▸ Work order
Copy out only the span from the line with "At what coordinates should I click to accomplish: Expand" to the end of the data, both ends kept, word for word.

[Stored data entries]
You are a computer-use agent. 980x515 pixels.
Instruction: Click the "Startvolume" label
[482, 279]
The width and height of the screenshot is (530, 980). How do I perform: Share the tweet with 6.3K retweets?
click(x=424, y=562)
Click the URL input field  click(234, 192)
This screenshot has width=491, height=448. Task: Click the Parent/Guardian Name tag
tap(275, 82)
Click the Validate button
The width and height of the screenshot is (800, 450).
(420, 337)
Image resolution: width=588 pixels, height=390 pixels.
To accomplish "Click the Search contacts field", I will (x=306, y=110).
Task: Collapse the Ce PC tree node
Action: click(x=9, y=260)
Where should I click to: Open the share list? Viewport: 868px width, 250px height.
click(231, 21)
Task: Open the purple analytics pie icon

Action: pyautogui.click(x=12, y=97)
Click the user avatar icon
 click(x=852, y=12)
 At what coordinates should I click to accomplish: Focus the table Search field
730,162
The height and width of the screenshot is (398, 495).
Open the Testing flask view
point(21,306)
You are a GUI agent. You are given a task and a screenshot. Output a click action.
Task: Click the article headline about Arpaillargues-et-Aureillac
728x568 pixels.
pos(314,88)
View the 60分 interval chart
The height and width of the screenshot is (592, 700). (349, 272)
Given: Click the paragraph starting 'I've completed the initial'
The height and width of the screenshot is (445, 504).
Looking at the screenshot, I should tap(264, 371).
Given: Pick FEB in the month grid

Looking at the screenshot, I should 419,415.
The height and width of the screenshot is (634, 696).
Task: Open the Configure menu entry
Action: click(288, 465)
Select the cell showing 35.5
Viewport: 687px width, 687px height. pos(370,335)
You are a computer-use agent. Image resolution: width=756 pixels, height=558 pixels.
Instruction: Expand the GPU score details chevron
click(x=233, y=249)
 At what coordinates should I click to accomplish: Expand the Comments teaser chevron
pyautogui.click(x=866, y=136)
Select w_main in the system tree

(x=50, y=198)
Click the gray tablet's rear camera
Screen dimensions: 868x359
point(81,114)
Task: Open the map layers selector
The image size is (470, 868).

▸ Solution to this exercise
 At what coordinates should I click to accomplish: Expand the Comments teaser chevron
pyautogui.click(x=866, y=136)
Select w_main in the system tree

(x=50, y=198)
Click the gray tablet's rear camera
Screen dimensions: 868x359
point(81,114)
Task: Open the map layers selector
The image size is (470, 868).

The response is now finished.